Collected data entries
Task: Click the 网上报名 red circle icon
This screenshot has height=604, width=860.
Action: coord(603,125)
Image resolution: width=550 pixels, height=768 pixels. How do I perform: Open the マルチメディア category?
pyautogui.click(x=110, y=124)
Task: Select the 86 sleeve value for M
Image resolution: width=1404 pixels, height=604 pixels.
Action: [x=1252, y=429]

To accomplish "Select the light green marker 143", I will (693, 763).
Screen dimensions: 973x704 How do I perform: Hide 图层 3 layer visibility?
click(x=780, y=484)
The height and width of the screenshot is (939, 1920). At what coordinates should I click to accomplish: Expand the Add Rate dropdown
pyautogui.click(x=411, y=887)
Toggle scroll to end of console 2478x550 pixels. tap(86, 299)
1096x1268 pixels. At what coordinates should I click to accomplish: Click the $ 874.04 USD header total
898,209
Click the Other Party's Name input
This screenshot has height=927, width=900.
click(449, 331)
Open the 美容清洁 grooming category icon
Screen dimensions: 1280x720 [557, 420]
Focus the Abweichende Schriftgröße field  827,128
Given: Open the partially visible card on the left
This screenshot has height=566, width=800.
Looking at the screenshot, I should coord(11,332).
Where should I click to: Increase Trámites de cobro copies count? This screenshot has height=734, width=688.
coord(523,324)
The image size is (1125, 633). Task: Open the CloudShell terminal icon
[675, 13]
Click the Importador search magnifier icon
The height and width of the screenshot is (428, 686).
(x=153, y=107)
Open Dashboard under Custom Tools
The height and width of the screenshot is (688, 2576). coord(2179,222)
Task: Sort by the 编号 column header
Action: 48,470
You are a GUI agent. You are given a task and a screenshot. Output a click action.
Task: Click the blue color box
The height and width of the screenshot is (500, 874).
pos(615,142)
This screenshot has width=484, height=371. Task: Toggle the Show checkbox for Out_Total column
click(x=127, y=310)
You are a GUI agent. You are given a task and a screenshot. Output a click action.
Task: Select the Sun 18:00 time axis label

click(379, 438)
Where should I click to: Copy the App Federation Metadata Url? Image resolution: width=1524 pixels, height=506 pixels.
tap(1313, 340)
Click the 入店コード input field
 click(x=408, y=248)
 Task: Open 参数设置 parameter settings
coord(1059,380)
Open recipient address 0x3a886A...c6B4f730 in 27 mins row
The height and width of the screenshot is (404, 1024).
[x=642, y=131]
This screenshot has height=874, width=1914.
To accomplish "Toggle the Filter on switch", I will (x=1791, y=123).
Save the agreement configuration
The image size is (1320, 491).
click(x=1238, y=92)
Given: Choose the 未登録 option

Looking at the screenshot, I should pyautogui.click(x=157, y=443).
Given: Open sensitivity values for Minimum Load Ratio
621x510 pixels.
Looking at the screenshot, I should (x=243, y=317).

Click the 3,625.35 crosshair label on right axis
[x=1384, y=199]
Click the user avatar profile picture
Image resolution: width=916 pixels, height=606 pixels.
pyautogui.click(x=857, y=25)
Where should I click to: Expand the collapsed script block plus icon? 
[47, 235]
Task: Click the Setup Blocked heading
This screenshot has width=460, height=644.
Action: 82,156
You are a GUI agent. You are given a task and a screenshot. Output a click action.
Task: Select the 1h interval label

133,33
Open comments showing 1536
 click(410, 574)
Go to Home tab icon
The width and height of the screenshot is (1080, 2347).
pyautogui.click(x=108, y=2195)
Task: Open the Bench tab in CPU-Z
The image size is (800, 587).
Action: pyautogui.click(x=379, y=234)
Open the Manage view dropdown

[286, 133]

[PROBLEM DETAILS]:
Output the complete data exactly as written.

[TASK SOLUTION]:
Task: Click the 网上报名 red circle icon
This screenshot has height=604, width=860.
Action: coord(603,125)
Image resolution: width=550 pixels, height=768 pixels. How do I perform: Open the マルチメディア category?
pyautogui.click(x=110, y=124)
Task: Select the 86 sleeve value for M
Image resolution: width=1404 pixels, height=604 pixels.
Action: [x=1252, y=429]

To accomplish "Select the light green marker 143", I will (693, 763).
Screen dimensions: 973x704 How do I perform: Hide 图层 3 layer visibility?
click(x=780, y=484)
The height and width of the screenshot is (939, 1920). At what coordinates should I click to accomplish: Expand the Add Rate dropdown
pyautogui.click(x=411, y=887)
Toggle scroll to end of console 2478x550 pixels. tap(86, 299)
1096x1268 pixels. At what coordinates should I click to accomplish: Click the $ 874.04 USD header total
898,209
Click the Other Party's Name input
This screenshot has height=927, width=900.
click(449, 331)
Open the 美容清洁 grooming category icon
Screen dimensions: 1280x720 [557, 420]
Focus the Abweichende Schriftgröße field  827,128
Given: Open the partially visible card on the left
This screenshot has height=566, width=800.
Looking at the screenshot, I should coord(11,332).
Where should I click to: Increase Trámites de cobro copies count? This screenshot has height=734, width=688.
coord(523,324)
The image size is (1125, 633). Task: Open the CloudShell terminal icon
[675, 13]
Click the Importador search magnifier icon
The height and width of the screenshot is (428, 686).
(x=153, y=107)
Open Dashboard under Custom Tools
The height and width of the screenshot is (688, 2576). coord(2179,222)
Task: Sort by the 编号 column header
Action: 48,470
You are a GUI agent. You are given a task and a screenshot. Output a click action.
Task: Click the blue color box
The height and width of the screenshot is (500, 874).
pos(615,142)
This screenshot has width=484, height=371. Task: Toggle the Show checkbox for Out_Total column
click(x=127, y=310)
You are a GUI agent. You are given a task and a screenshot. Output a click action.
Task: Select the Sun 18:00 time axis label

click(379, 438)
Where should I click to: Copy the App Federation Metadata Url? Image resolution: width=1524 pixels, height=506 pixels.
tap(1313, 340)
Click the 入店コード input field
 click(x=408, y=248)
 Task: Open 参数设置 parameter settings
coord(1059,380)
Open recipient address 0x3a886A...c6B4f730 in 27 mins row
The height and width of the screenshot is (404, 1024).
[x=642, y=131]
This screenshot has height=874, width=1914.
To accomplish "Toggle the Filter on switch", I will (x=1791, y=123).
Save the agreement configuration
The image size is (1320, 491).
click(x=1238, y=92)
Given: Choose the 未登録 option

Looking at the screenshot, I should pyautogui.click(x=157, y=443).
Given: Open sensitivity values for Minimum Load Ratio
621x510 pixels.
Looking at the screenshot, I should (x=243, y=317).

Click the 3,625.35 crosshair label on right axis
[x=1384, y=199]
Click the user avatar profile picture
Image resolution: width=916 pixels, height=606 pixels.
pyautogui.click(x=857, y=25)
Where should I click to: Expand the collapsed script block plus icon? 
[47, 235]
Task: Click the Setup Blocked heading
This screenshot has width=460, height=644.
Action: 82,156
You are a GUI agent. You are given a task and a screenshot. Output a click action.
Task: Select the 1h interval label

133,33
Open comments showing 1536
 click(410, 574)
Go to Home tab icon
The width and height of the screenshot is (1080, 2347).
pyautogui.click(x=108, y=2195)
Task: Open the Bench tab in CPU-Z
The image size is (800, 587).
Action: pyautogui.click(x=379, y=234)
Open the Manage view dropdown

[286, 133]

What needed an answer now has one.